According to this story on PR Leap, an Isreali company (could it be the people putting porn on Sprocket?) has announced the release of a new product to stream mp3s to 3G cell phones. "MusicGenome, the leading expert in Artificial Intelligence (AI) and Music Cognition, announced today the release of Smart DJ – a new innovative fun product for the global cellular market. Smart DJ offers 3G mobile phone users the ultimate in digital music experience, by creating a new online entertainment service that accurately analyzes listeners’ music preferences and then delivers a stream of mp3 songs totally in-sync with the listener’s taste with 80% success rate." It does not discuss the specifics of the technology employed, but it does claim to be better than products that employ Collaborative Filtering.
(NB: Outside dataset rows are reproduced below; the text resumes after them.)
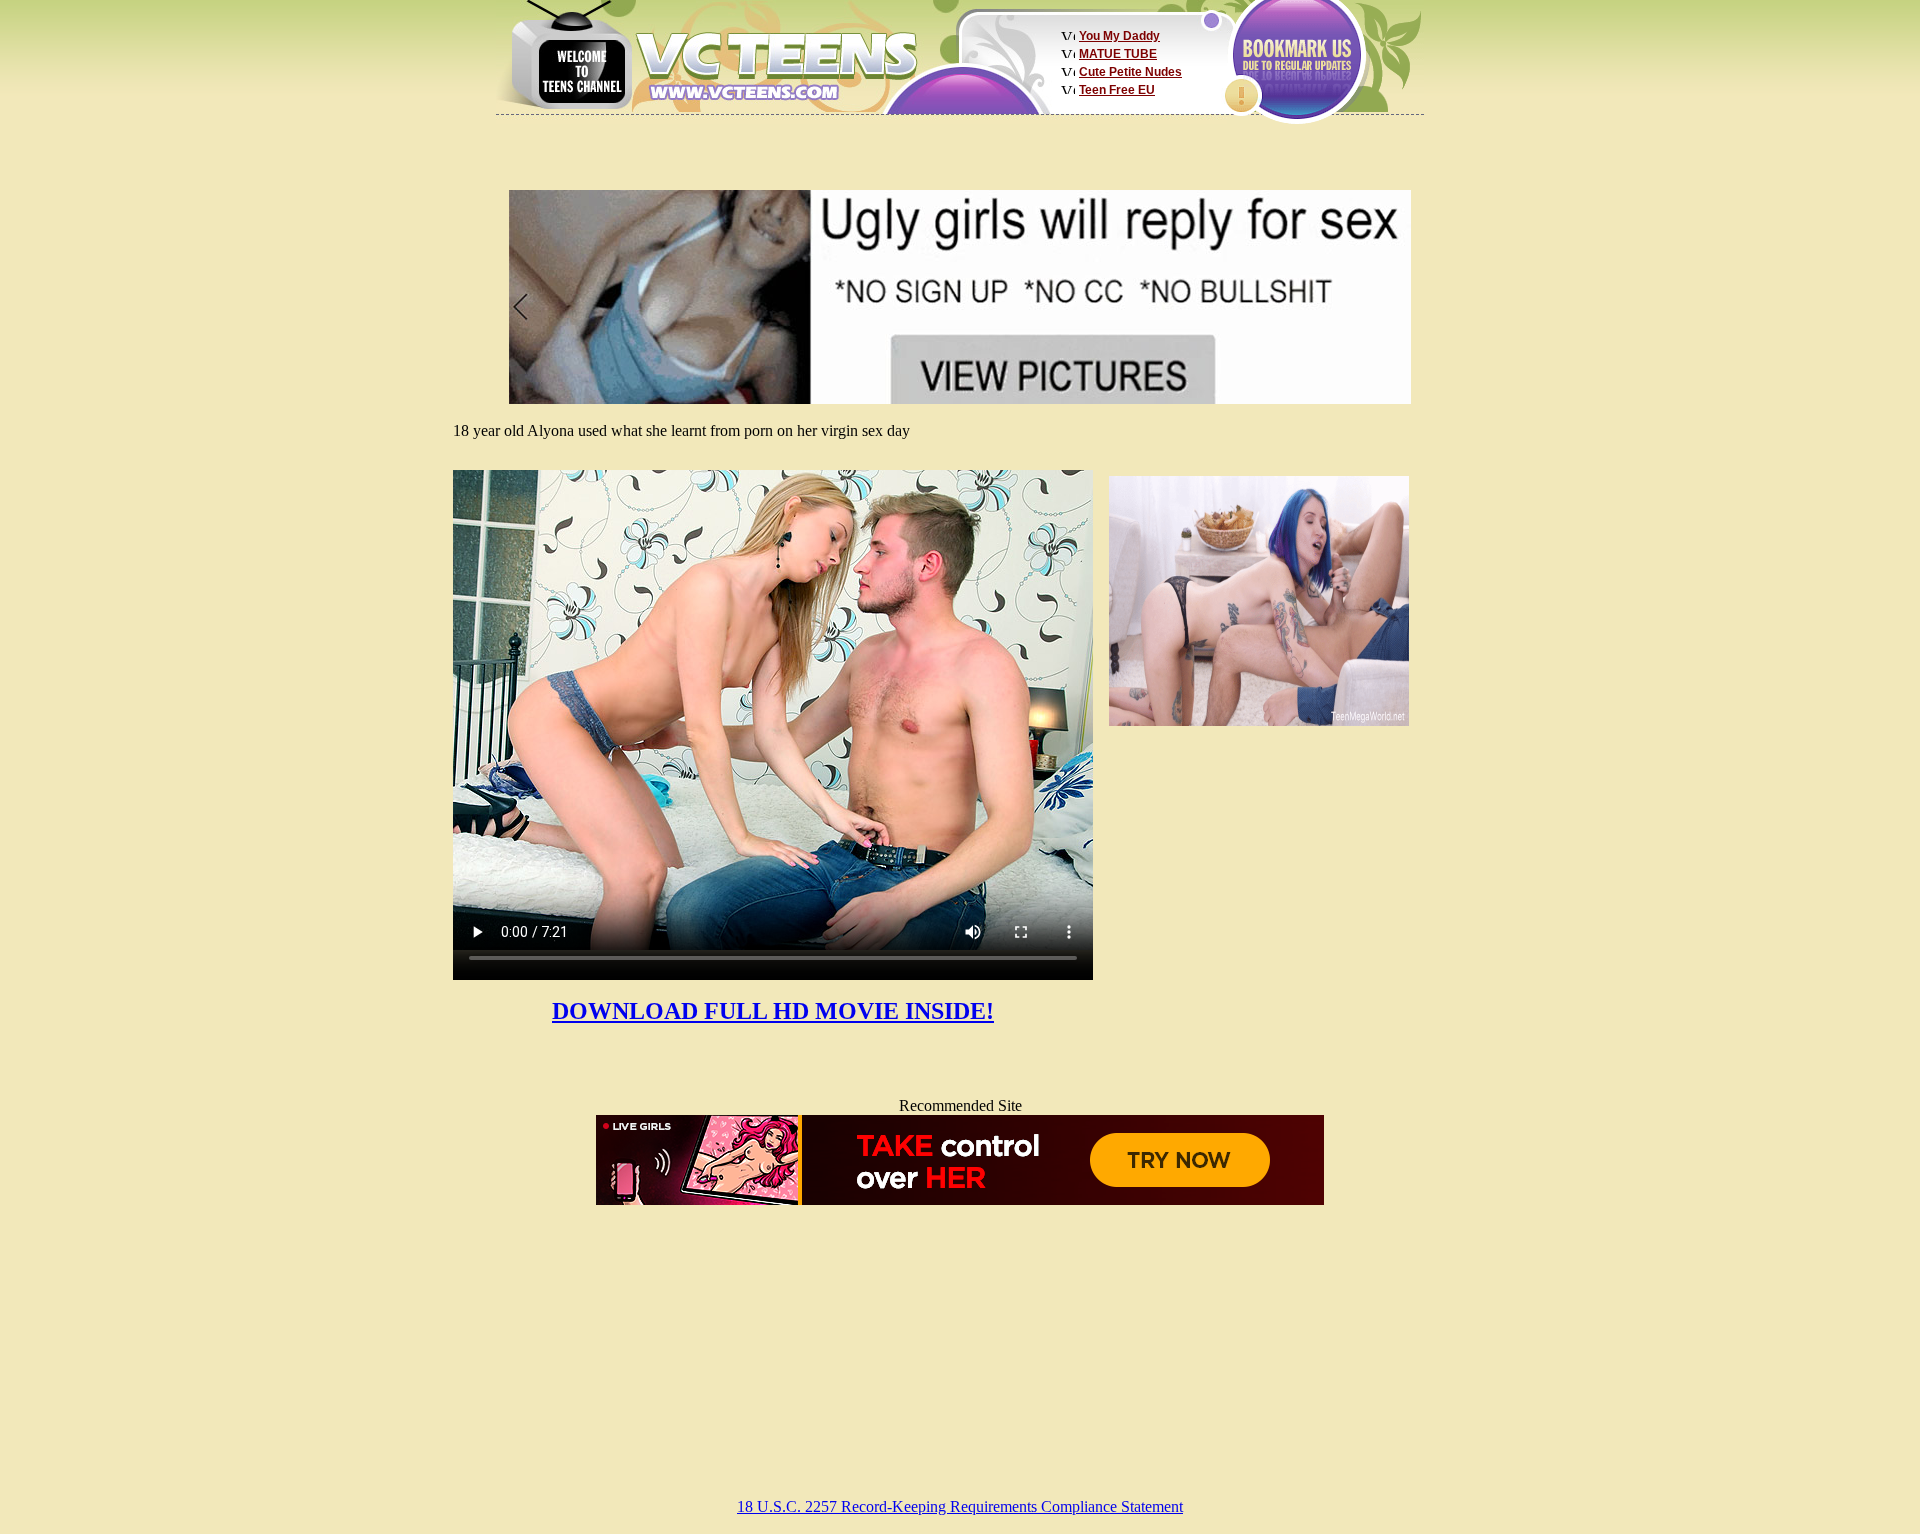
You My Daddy (1119, 36)
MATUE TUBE (1118, 54)
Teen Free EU (1117, 90)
The company's website does not appear to be compatible with Firefox for Mac OS X.

Speech Accent Archive

I just happened across an interesting data source: the George Mason Speech Accent Archive. Accent and dialect classification can improve speech recognition approaches and automatically labeling native tongues would make our friends by the airport happy. The archive, as of 1 March 2006, contains 502 recordings of individuals reciting the same paragraph of English text. Here's an excerpt:

"Ask her to bring these things with her from the store: Six spoons of fresh snow peas, five thick slabs of blue cheese, and maybe a snack for her brother Bob."


One of my favorites is a recording made by a native Wolof speaker from Senegal. At UMBC, we offer language courses in Wolof that I am considering auditing.

Watch out for that port-scanner half a planet away...

It was a cold Wednesday morning. The inhabitants of Coral and Maple were busy with their daily bustle of intense research activity. Dr. Marie desJardins walks in to the lab and says "Could someone shut this window on sprocket?" Curious we assemble around our good ol'server (sprocket). Lo and behold! There is a Safari window open with a fairly graphic picture from a porn website in Israel open!

A whirl of activity ensues. Disturbing questions are asked - Who did this? How to prevent it? How to track this down? Was it just a prank or a malicious attack? Are Mac servers (gulp! gulp!) vulnerable? (Incidentally, slashdot carried this post on two days back)

The obvious suggestions are all made and shot down in turn. Concerned lookers-on (self included) throw in their tuppence-worth nonetheless - check Safari's history, check network usage, check VNC's logs... After a frantic morning of grepping through logs and other thingmajigs, our sys-admins track the attack down to an IP address in Israel. They confirmed it wasn't malicious. (Why would someone want to remote login to a computer and watch porn on it?)

Moral of the story: Logout of your computer when you leave.